*Your assignment*: Repeat the records below exactly. Omit the pictures.

*Information provided*:
───

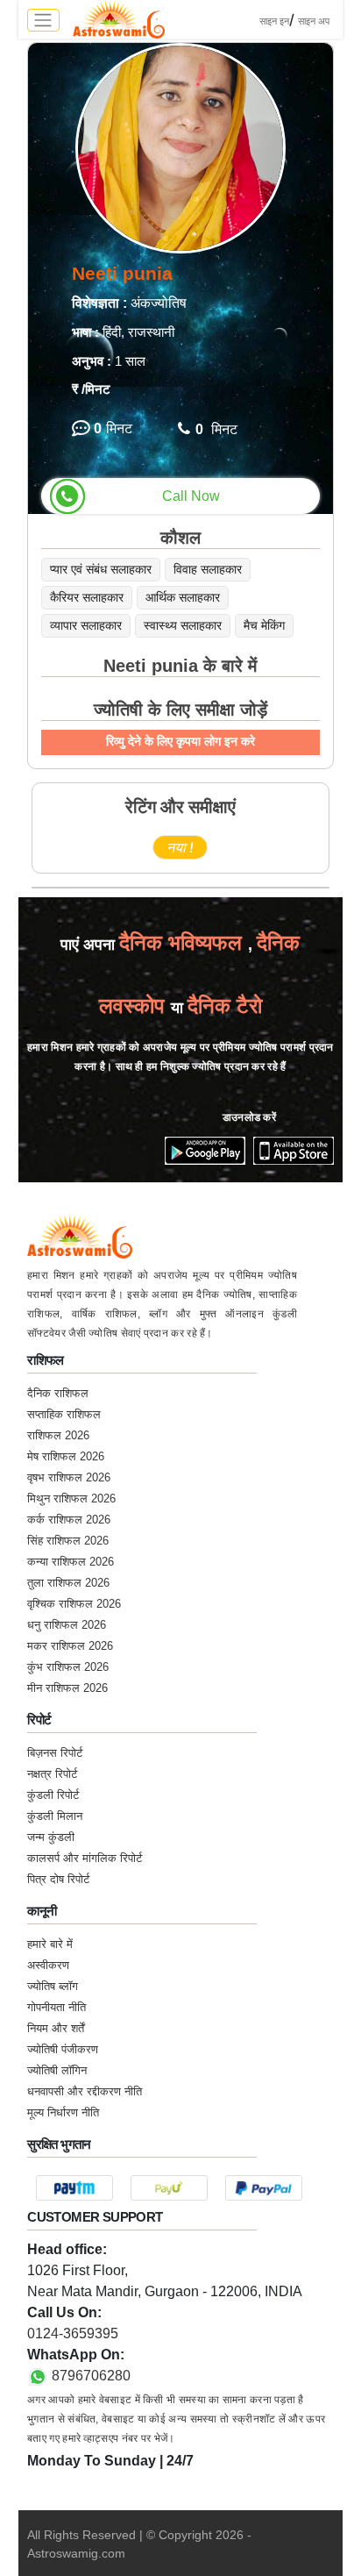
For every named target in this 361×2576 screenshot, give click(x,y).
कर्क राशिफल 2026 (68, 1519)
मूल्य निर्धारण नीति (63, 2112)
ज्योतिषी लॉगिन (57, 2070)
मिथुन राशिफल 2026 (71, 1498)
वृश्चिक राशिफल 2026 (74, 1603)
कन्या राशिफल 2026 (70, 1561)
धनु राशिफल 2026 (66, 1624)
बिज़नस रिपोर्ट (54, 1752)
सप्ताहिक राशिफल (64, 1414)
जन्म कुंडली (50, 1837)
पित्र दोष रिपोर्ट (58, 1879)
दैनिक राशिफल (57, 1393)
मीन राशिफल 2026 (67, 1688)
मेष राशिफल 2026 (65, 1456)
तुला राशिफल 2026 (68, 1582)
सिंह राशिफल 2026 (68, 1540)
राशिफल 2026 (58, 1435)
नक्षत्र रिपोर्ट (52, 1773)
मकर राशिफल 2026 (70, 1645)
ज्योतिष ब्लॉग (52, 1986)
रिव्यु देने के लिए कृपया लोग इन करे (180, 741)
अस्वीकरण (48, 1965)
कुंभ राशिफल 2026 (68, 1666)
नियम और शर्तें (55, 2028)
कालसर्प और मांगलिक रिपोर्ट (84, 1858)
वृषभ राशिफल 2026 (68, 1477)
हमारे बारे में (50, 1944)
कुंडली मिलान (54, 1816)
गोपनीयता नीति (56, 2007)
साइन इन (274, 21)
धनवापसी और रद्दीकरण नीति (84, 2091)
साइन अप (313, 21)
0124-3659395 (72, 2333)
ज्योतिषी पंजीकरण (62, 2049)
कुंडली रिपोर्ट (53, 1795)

───

*Task answer*:
For every named target in this 361×2576 screenshot, give click(x,y).
कर्क राशिफल 2026 (68, 1519)
मूल्य निर्धारण नीति (63, 2112)
ज्योतिषी लॉगिन (57, 2070)
मिथुन राशिफल 2026 (71, 1498)
वृश्चिक राशिफल 2026 (74, 1603)
कन्या राशिफल 2026 (70, 1561)
धनु राशिफल 2026 (66, 1624)
बिज़नस रिपोर्ट (54, 1752)
सप्ताहिक राशिफल (64, 1414)
जन्म कुंडली (50, 1837)
पित्र दोष रिपोर्ट (58, 1879)
दैनिक राशिफल (57, 1393)
मीन राशिफल 2026 (67, 1688)
मेष राशिफल 2026 (65, 1456)
तुला राशिफल 2026 (68, 1582)
सिंह राशिफल 2026 (68, 1540)
राशिफल 2026 (58, 1435)
नक्षत्र रिपोर्ट (52, 1773)
मकर राशिफल 2026 (70, 1645)
ज्योतिष ब्लॉग (52, 1986)
रिव्यु देने के लिए कृपया लोग इन करे (180, 741)
अस्वीकरण (48, 1965)
कुंभ राशिफल 2026 (68, 1666)
नियम और शर्तें (55, 2028)
कालसर्प और मांगलिक रिपोर्ट (84, 1858)
वृषभ राशिफल 2026 (68, 1477)
हमारे बारे में (50, 1944)
कुंडली मिलान (54, 1816)
गोपनीयता नीति (56, 2007)
साइन इन (274, 21)
धनवापसी और रद्दीकरण नीति (84, 2091)
साइन अप (313, 21)
0124-3659395 (72, 2333)
ज्योतिषी पंजीकरण (62, 2049)
कुंडली रिपोर्ट (53, 1795)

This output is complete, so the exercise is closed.